▸ RECORDS
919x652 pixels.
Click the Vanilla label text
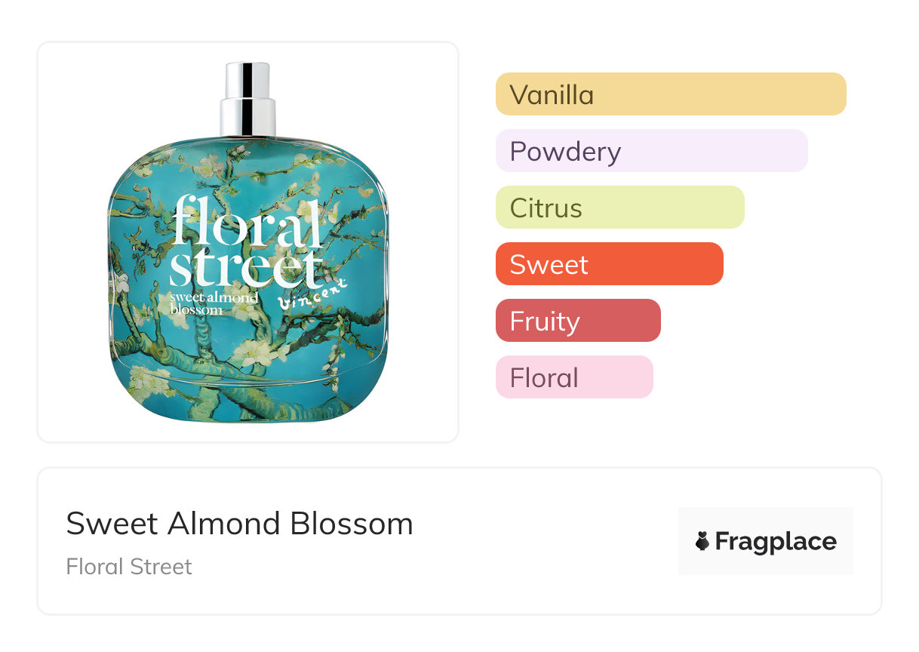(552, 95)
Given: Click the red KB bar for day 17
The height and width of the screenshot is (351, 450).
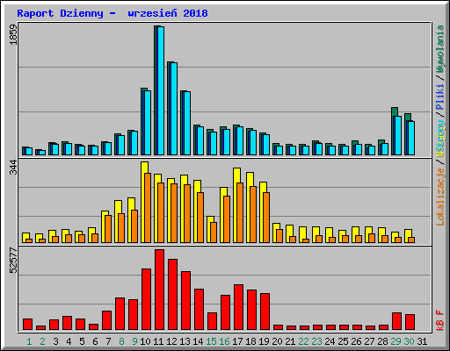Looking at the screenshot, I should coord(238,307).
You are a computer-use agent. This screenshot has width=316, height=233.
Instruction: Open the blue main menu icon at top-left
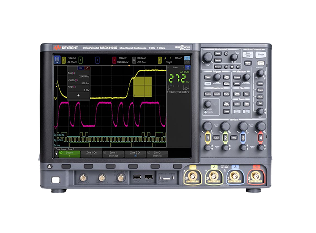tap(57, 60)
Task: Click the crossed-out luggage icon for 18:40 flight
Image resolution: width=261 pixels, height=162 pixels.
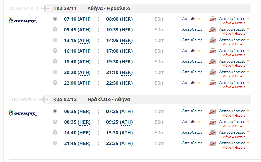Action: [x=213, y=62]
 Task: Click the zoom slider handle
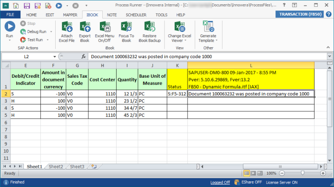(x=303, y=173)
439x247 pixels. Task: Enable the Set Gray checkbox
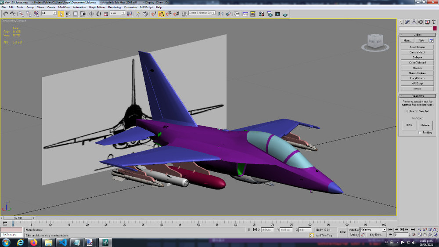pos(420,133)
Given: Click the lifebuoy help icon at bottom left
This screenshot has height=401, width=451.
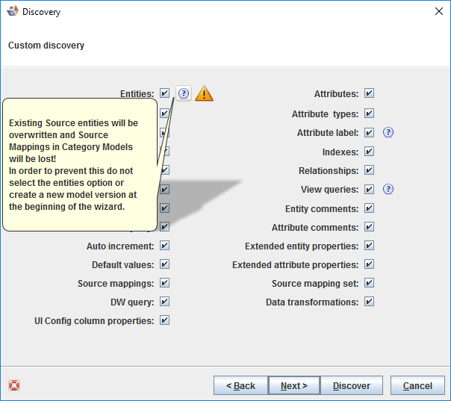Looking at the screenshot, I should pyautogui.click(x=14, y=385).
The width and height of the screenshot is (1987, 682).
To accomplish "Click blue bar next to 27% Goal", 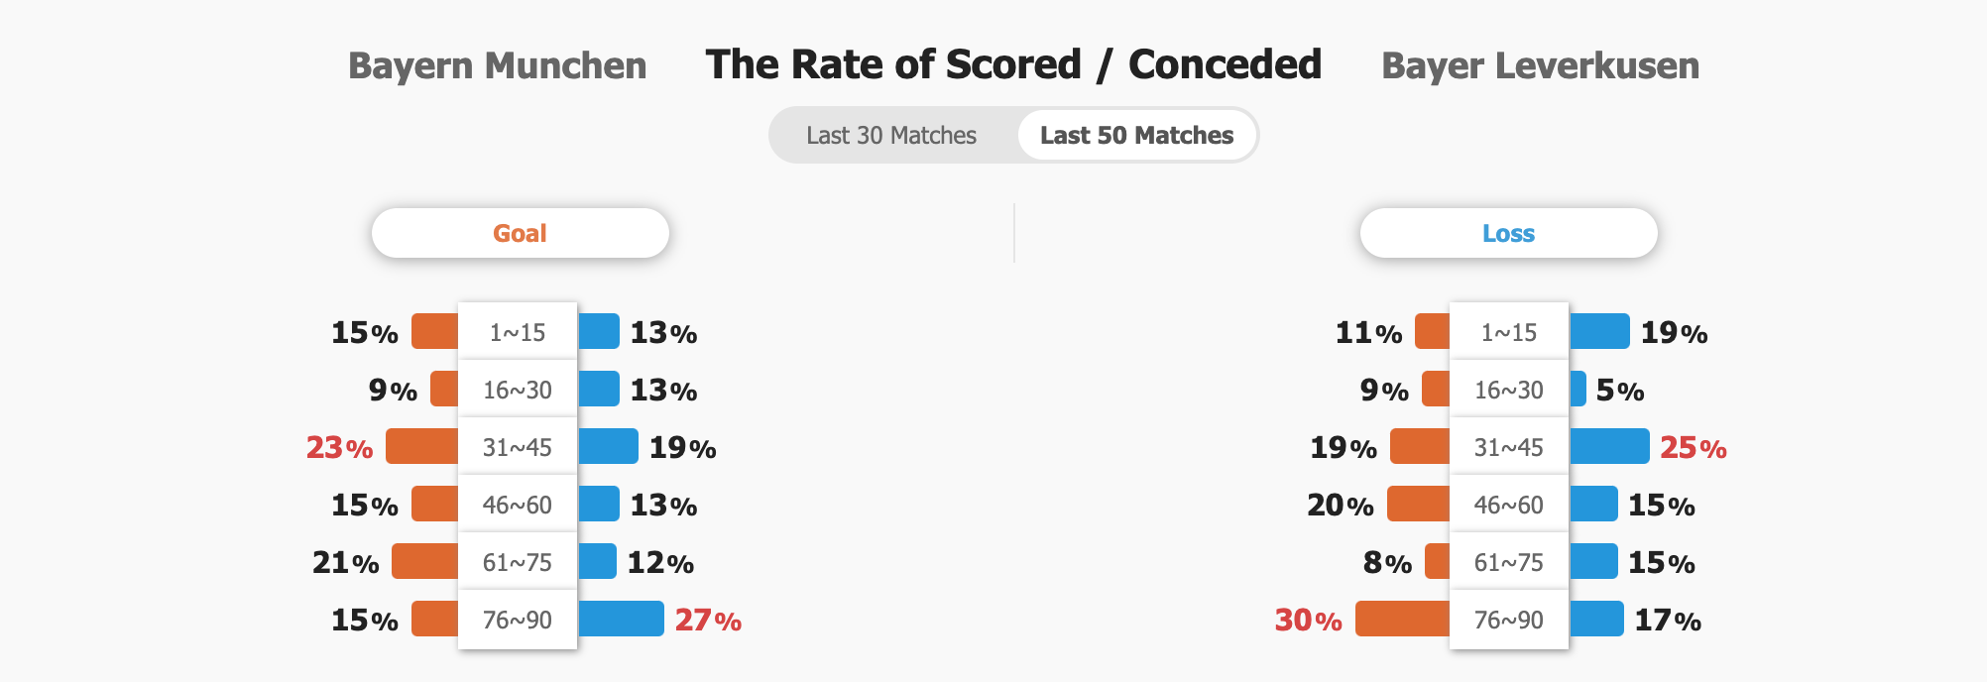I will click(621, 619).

▸ WHAT YOU SHOULD DO
Write out exactly the opening lines of the data, stopping after the line that holds "You are a computer-use". Exclude pictures.

▸ TASK OUTPUT
919x652 pixels.
Click the Vanilla label text
(552, 95)
Given: Click the red KB bar for day 17
The height and width of the screenshot is (351, 450).
Looking at the screenshot, I should coord(238,307).
You are a computer-use agent. This screenshot has width=316, height=233.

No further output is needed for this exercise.